§ TASK TO COMPLETE
Which lines below hold the word "Launch"? Copy all of them.

§ MATERIAL FOR THE TASK

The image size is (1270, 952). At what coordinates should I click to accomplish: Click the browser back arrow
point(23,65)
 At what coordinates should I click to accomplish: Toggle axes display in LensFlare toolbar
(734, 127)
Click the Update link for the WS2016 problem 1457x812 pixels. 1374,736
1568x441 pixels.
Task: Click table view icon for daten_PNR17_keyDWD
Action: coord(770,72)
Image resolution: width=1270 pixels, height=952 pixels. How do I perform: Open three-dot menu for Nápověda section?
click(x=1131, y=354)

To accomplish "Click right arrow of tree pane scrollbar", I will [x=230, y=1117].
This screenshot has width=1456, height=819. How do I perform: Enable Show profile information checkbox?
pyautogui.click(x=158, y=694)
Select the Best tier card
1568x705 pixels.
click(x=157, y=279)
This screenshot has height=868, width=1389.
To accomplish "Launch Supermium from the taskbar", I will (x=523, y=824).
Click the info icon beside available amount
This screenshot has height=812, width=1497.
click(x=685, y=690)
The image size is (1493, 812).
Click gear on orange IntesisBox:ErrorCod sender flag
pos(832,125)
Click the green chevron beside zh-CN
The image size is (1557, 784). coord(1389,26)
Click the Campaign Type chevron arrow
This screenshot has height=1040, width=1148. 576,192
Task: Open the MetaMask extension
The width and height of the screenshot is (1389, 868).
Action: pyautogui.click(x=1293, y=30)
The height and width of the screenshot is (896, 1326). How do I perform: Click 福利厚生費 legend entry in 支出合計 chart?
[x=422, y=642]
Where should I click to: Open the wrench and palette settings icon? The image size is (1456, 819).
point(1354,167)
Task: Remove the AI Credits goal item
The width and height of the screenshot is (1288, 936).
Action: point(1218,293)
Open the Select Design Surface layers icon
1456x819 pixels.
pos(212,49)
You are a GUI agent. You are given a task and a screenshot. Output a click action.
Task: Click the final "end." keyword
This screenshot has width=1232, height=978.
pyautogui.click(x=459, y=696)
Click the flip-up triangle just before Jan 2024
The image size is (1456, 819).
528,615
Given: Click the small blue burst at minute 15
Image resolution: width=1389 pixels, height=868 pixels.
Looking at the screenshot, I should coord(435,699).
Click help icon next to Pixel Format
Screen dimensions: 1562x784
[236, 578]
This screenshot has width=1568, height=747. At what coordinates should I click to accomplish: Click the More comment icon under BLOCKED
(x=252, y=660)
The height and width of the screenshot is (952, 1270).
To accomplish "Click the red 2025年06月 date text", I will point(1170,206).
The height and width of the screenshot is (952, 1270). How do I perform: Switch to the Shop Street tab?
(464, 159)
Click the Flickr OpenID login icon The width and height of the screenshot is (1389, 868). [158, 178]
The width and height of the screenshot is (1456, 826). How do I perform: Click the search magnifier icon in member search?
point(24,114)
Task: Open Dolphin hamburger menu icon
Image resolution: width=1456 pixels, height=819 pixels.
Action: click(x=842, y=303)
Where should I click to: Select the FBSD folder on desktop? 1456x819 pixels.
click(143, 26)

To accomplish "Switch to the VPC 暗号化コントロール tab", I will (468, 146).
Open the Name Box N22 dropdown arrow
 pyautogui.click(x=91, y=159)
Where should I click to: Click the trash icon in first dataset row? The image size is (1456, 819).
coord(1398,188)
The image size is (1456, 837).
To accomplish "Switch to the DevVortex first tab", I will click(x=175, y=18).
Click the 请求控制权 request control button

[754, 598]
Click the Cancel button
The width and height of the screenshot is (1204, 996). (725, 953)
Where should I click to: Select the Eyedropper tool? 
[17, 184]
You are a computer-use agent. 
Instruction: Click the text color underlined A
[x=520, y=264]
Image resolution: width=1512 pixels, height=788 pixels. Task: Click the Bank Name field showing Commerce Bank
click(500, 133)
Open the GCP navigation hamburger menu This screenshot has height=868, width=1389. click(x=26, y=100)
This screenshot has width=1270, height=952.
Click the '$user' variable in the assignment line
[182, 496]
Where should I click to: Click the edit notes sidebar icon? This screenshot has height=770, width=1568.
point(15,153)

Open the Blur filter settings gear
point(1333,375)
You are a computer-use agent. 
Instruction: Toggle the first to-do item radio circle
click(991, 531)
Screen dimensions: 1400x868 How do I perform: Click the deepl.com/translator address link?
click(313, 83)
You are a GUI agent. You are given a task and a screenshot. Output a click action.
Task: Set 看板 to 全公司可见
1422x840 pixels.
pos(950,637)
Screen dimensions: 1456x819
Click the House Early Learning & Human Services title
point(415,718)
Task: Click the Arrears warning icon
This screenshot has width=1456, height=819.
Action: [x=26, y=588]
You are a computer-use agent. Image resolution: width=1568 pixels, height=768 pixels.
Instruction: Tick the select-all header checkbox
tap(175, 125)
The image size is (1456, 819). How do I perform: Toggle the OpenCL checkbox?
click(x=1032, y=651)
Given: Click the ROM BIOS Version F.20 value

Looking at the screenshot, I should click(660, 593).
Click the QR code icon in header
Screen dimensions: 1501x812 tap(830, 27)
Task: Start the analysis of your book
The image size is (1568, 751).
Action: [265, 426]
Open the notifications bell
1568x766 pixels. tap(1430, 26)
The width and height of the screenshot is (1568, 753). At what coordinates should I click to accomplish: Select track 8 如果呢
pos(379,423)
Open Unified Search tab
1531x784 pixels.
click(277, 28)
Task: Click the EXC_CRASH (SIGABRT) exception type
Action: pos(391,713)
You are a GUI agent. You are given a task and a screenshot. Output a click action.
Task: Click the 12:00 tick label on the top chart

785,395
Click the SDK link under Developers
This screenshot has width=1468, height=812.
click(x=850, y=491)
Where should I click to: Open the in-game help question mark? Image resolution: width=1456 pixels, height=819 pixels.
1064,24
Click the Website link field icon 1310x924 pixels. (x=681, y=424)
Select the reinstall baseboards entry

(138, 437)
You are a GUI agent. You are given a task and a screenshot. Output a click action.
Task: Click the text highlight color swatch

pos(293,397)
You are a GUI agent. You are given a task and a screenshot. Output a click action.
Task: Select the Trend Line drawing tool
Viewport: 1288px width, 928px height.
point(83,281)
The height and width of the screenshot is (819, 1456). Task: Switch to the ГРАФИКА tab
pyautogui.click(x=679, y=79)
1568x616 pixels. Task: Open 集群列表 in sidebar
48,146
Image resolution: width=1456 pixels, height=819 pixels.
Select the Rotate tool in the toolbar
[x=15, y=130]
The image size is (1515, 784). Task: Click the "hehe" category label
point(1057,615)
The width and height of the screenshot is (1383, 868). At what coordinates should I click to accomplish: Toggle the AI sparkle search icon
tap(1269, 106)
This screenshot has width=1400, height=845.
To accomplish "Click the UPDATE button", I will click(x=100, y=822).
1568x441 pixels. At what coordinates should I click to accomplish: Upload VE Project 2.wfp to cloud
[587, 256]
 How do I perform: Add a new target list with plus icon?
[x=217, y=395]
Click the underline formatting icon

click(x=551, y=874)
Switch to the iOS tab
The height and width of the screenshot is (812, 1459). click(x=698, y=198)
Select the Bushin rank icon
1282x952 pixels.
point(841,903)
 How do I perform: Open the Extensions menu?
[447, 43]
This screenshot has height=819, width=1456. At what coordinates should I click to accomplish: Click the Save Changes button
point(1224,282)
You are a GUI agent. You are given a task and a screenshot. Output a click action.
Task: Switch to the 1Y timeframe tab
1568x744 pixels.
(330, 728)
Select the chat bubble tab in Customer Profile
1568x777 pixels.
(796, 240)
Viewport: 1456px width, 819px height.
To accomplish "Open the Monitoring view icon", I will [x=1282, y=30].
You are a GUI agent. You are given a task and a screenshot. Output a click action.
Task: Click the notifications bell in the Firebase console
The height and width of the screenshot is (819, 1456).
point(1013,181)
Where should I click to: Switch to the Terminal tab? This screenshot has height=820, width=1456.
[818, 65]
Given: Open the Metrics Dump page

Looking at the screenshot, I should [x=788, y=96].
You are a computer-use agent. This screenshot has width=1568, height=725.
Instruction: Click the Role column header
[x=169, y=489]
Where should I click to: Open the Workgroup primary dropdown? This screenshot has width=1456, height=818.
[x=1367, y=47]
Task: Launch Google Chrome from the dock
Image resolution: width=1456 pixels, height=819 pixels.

§ RESPONSE BELOW
To accomplish "Launch Supermium from the taskbar", I will (x=523, y=824).
Task: Launch Google Chrome from the dock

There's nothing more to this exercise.